Del resto, è bene sottolineare che le malocclusioni possono dipendere da differenti cause che, se individuate per tempo, possono essere contrastate al meglio. Di fatto, le motivazioni possono essere ereditarie o acquisite. Nel primo caso è più facile accorgersene, poiché altri membri della famiglia soffrono della medesima anomalia. 

In tali circostanze è ancora più importante che il primo incontro con il dentista avvenga in età precoce. Tuttavia, le malocclusioni possono dipendere anche dall’adozione di comportamenti scorretti, che vengono protratti per diverso tempo, come l’uso prolungato del ciuccio o l’abitudine viziata di succhiarsi il pollice. 

Riconoscere le malocclusioni: sintomi e tipologie

Un’inadeguata occlusione delle arcate dentali può manifestarsi con una serie di sintomi. In primis il bambino potrebbe avere difficoltà a mangiare o a masticare. In alcuni casi è possibile anche che si verifichino dei problemi a parlare, specialmente può rivelarsi complessa la pronuncia corretta di alcune lettere, come la R, la S e la Z. 

Tuttavia, vi sono delle circostanze in cui questo disturbo porta ad assumere un’errata postura della colonna vertebrale.
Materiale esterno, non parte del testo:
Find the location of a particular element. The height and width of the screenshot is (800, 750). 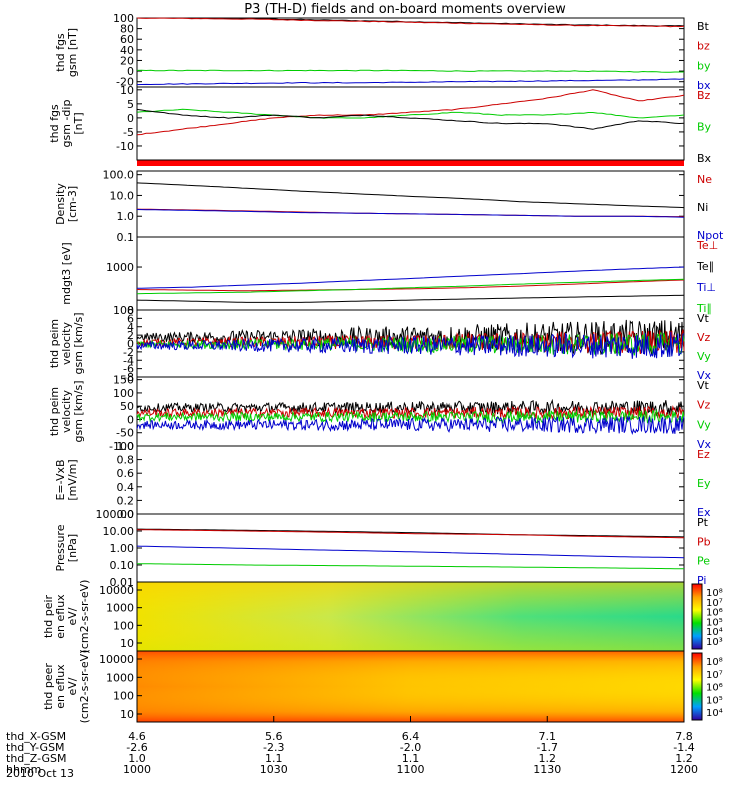

y-axis-label: thd peir is located at coordinates (48, 616).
A ciò si aggiunge anche la possibilità di andare incontro a mal di testa, vertigini, tosse ed anche acufene (un problema che porta a percepire ronzii, fischi o suoni particolari). 

Si possono riscontrare diversi tipi di malocclusione dentale, come il palato stretto, il morso incrociato (o cross bite), il morso aperto anteriore o posteriore, il morso profondo, la II classe e la III classe. Ma come si interviene nei casi di malocclusione dentale? Cerchiamo di fare un po’ di chiarezza al riguardo.

Come trattare le malocclusioni dentali: indicazioni generali

In caso di malocclusione dentale la terapia migliore è sicuramente quella precoce, che deve essere stabilita dal pedodonzista. Si consiglia ai genitori di sottoporre il proprio bambino ad una visita ortodontica all’età di 4-6 anni, quando la dentatura da latte è completamente erotta. 

Tuttavia, è bene anticipare qualora si noti qualcosa di insolito nella chiusura delle arcate. In molti casi, per contrastare questo tipo di problema, viene indicato l’utilizzo di un apparecchio, spesso mobile, da portare per un periodo di tempo variabile, a seconda delle esigenze e delle problematiche riscontrate. 

L’importante è rivolgersi ad uno studio dentistico specializzato in ortodonzia Milano per bambini, in cui venga garantito un ambiente familiare ed amichevole che permetta ai piccoli pazienti di evitare traumi o l’insorgenza di paure e di timori, che a lungo andare potrebbero rivelarsi debilitanti. Non bisogna dimenticare che ciò che può essere corretto in tenera età, nella maggior parte dei casi, in età avanzata può essere trattato solo ricorrendo alla chirurgia.